Roth IRAs are popular accounts for investors to leave to their heirs because of their tax-free status and lack of required minimum distributions (RMDs) during the original owner’s lifetime. Your beneficiaries can continue to enjoy this tax-free status for a period of time after they inherit the account.

What happens to a Roth IRA when you die?

Distributions must be made from your Roth IRA after you die. You are able to direct the distribution of the funds upon your death. You name the beneficiaries, and the funds will pass directly to your beneficiary(ies) without being subject to probate.

Can I open a Roth IRA with life insurance money?

Funding Roth Conversions You can use a life insurance policy to help a beneficiary pay for a Roth conversion after your death. When your spouse inherits your traditional IRA tax-free, she can become the owner or roll the account into her existing IRA.

What happens to an IRA when a spouse dies?

A surviving spouse can elect to roll the IRA or 401(k) over into their own retirement account. All the deferred income taxes associated with the IRA or 401(k) will continue to be deferred until the surviving spouse makes withdrawals from their account.

What happens when you convert a Roth IRA to a life insurance account?

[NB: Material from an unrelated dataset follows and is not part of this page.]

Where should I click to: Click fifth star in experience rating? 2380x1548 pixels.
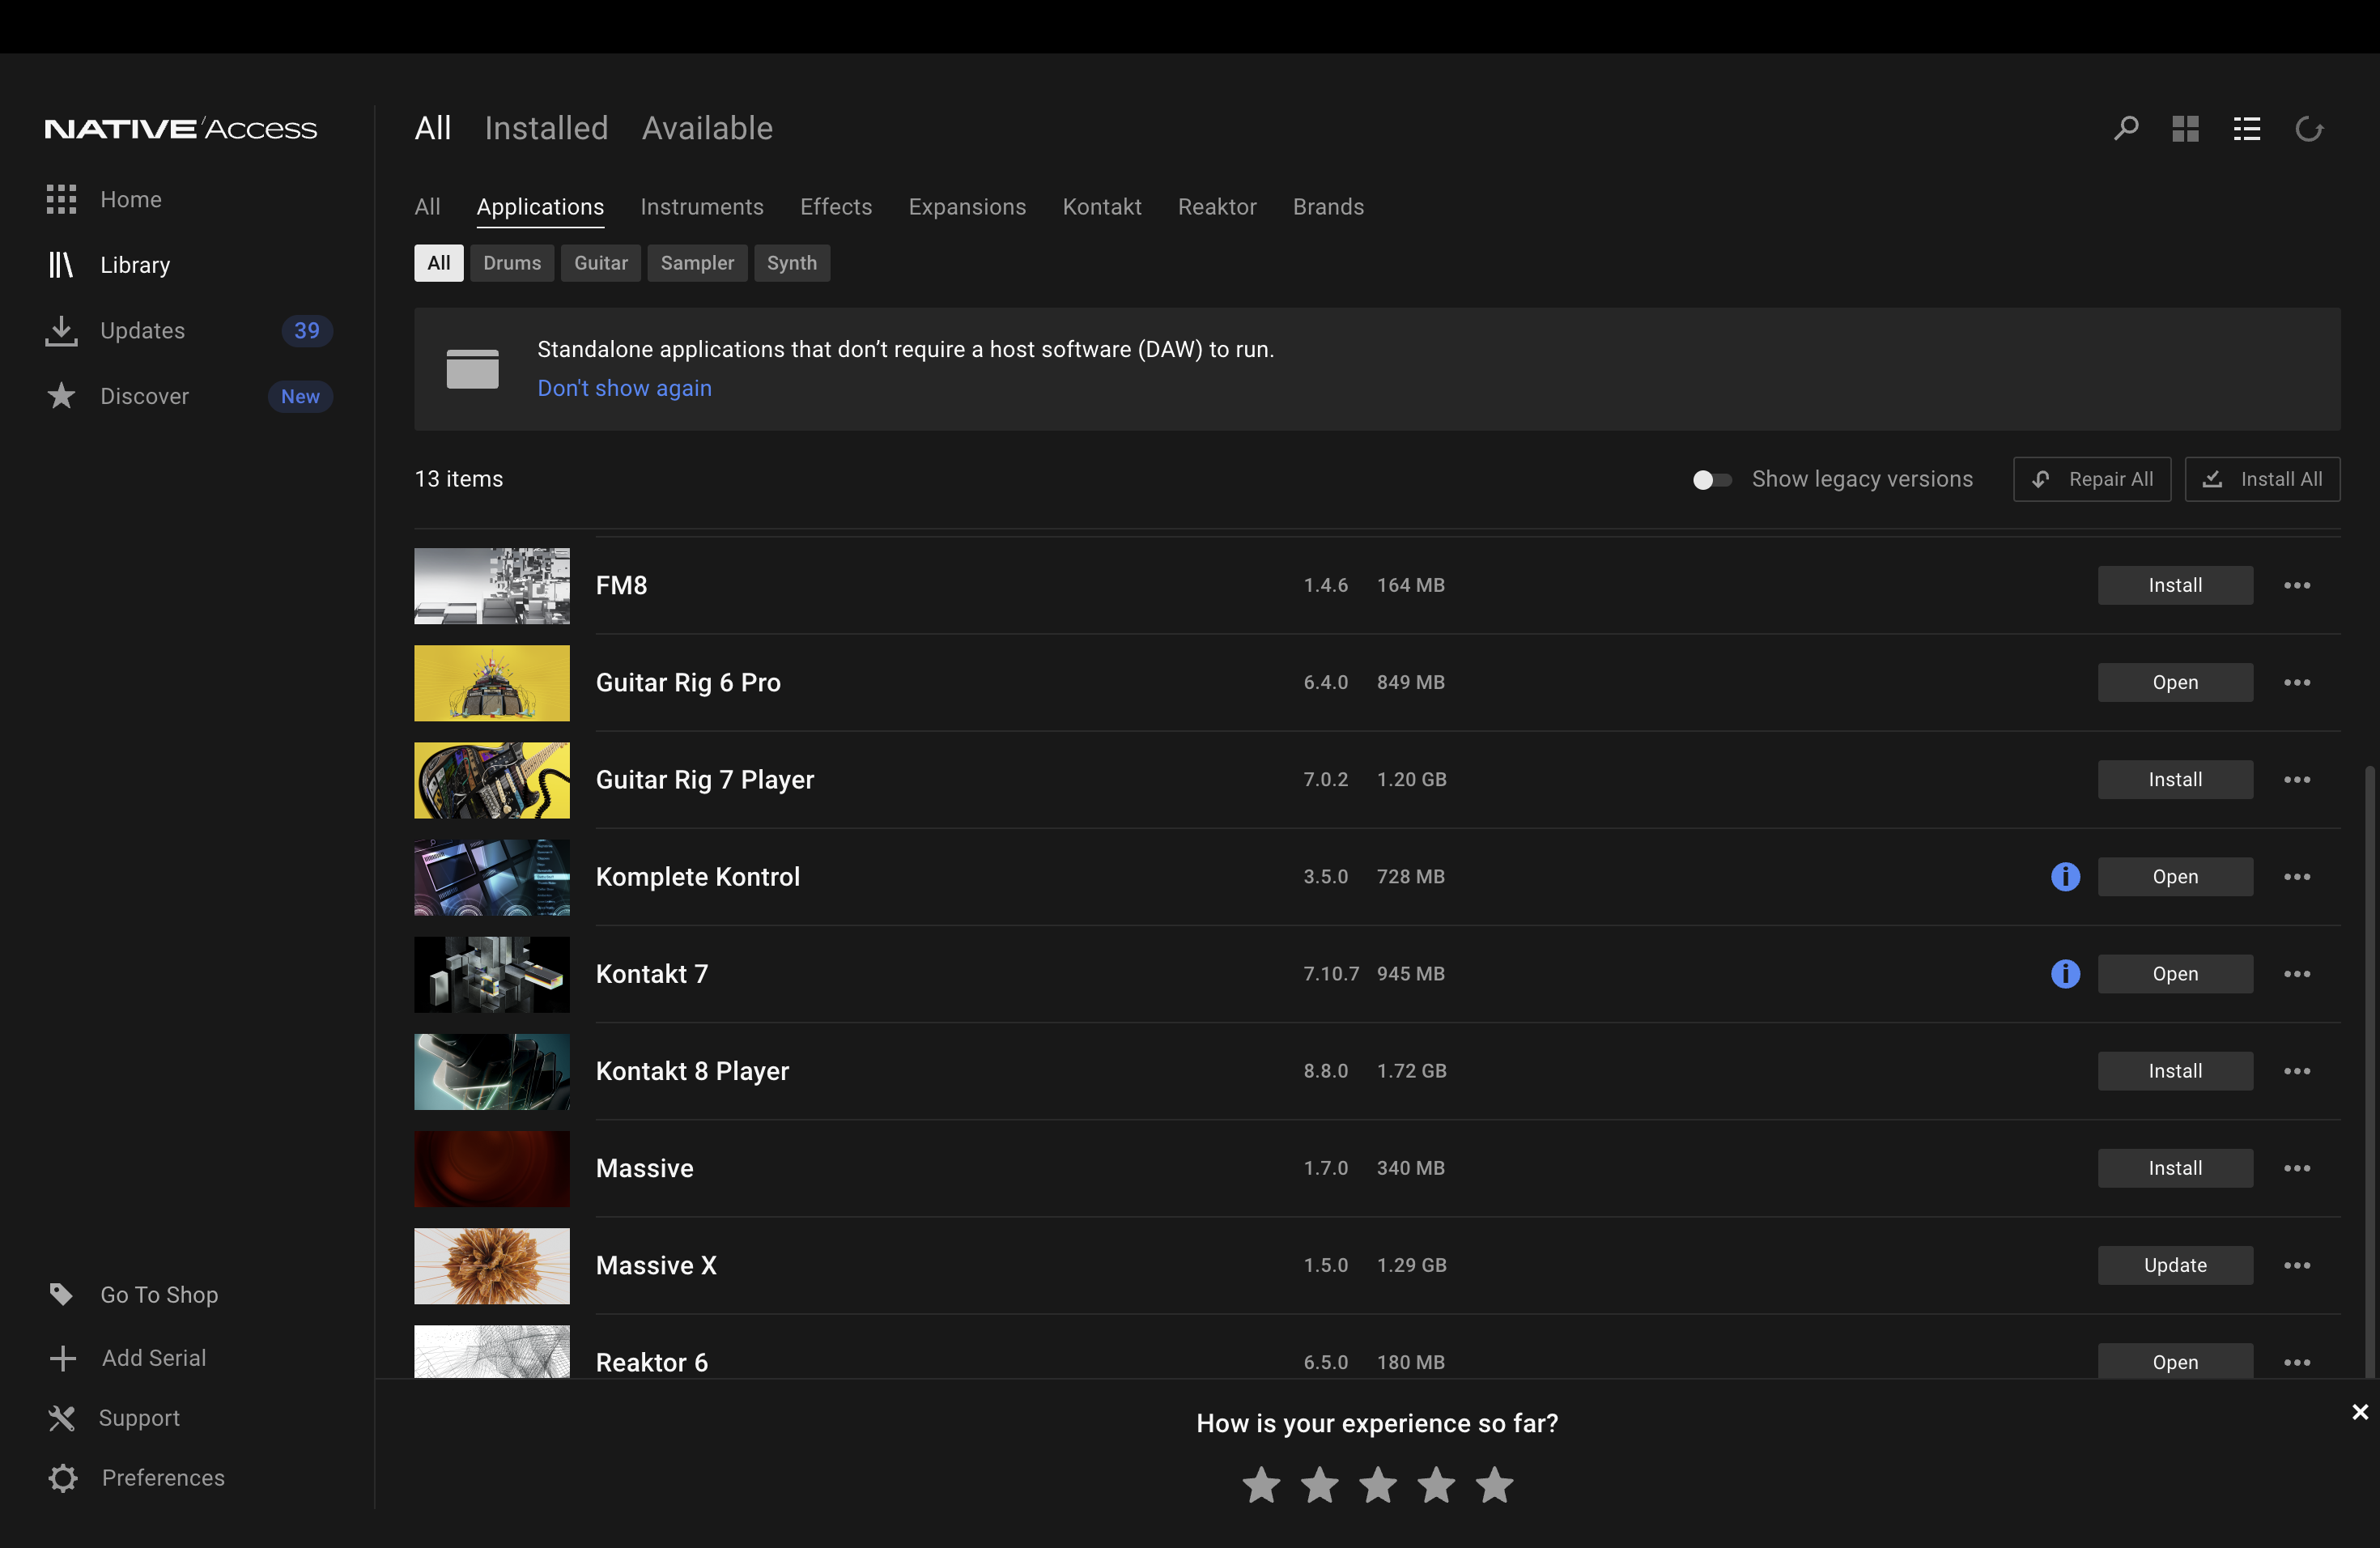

The spouse uses all or part of the tax-free insurance death benefit to pay the income taxes on the Roth IRA conversion. The spouse is now the owner of a Roth IRA and, if needed, may take tax-free distributions from the account. There are no required distributions while the spouse is alive.

When do you get a Roth IRA if you are the beneficiary?

With the Life Expectancy option, the assets are transferred into an Inherited Roth IRA in your name. You’ll be subject to required minimum distributions that must begin by Dec. 31 of the year following the year of death. 6 Previously, distributions were spread over a non-spouse’s lifetime, assuming the person was the only beneficiary.

What happens to the money in a Roth IRA when the owner dies?

If you choose this option, all the assets in the Roth IRA are distributed to you. There’s no tax on contributions in the account. But the earnings are taxable if the account was less than five years old when the original account owner died.

Can a Roth IRA be put into a trust after death?

Pouring your Roth assets into a trust after your death can be a good idea—as long as you’ve chosen the right type of trust and your beneficiaries are specifically named in the trust. The trust must be a conduit trust that will take out the required minimum distributions (RMDs) each year.